Bose’s research and her proposal are unique because she pulls together data from a wide ethnic diversity of indigenous, tribal and local communities living in distinct landscapes all over India, from desert grasslands to mountainous bamboo forests. She notes that the lands and waters traditionally used by these peoples provide them with an informal food security system difficult to replace and deserving of protection; its value amounting, in food and nutritional value alone, to USD 2.5 billion a year.
Bose, who served as a jury-panel member at India’s Independent People’s Tribunal in 2016, will present her proposal in early July in Utrecht at the biennial conference of the International Association for the Study of the Commons.
Purabi Bose, PhD, is a Social Scientist and a regular at the IASC conference since 2000.
She is visiting scholar at Wageningen University, the Netherlands.

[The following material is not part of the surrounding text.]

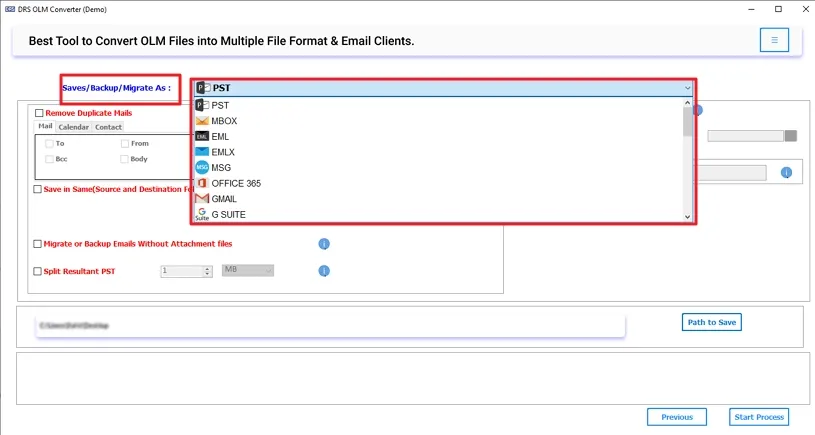Pick the EML icon in list

[202, 136]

Purabi is also using documentary film-making to discuss India’s stand on forest and land rights of marginal populations or ‘forest citizens.
– Landing Together Films, www.landingtogether.weebly.com
– About author: https://www.linkedin.com/in/purabibose
– Bose’s recent short documentary film, TARA- Alpinia nigra (see trailer here https://vimeo.com/206222340). The film projects indigenous people’s ‘way of living’ in remote otherwise fragmented landscapes in India
– India’s Independent People’s Tribunal Final Report at http://fra.org.in/document/IPT%20FRA%20final%20report.pdf
For more information, attend the presentation in Utrecht on Tuesday July 11, 2017, 11:00 to 12:30, at UCK-Domplein, Studio 0.20 (ground floor) or contact Purabi Bose(email@example.com; phone +31 6 53 27 52 94 (from now till mid-July)
About the XVI Biennial IASC-Conference
At the XVI Biennial IASC-Conference ´Practicing the commons´ (10- 14 July) you will find various ways to engage in societal and academic debates on commons. The intention of this conference is to not only facilitate the exchange of scholarship between researchers working on commons (working and living across the globe), but also to bring to the fore the interaction with practitioners of commons, hence the title of the conference ‘Practicing the commons’.
The conference has an international character with over 700 registered participants representing over 65 countries. The keynote speakers are prof. dr. Saskia Sassen, prof. dr. Jane Humphries, and prof. dr. Juan Camilo Cárdenas. The event hosts various workshops, over 120 academic sessions, 14 practitioners’ labs, 5 round tables and 3 clinics.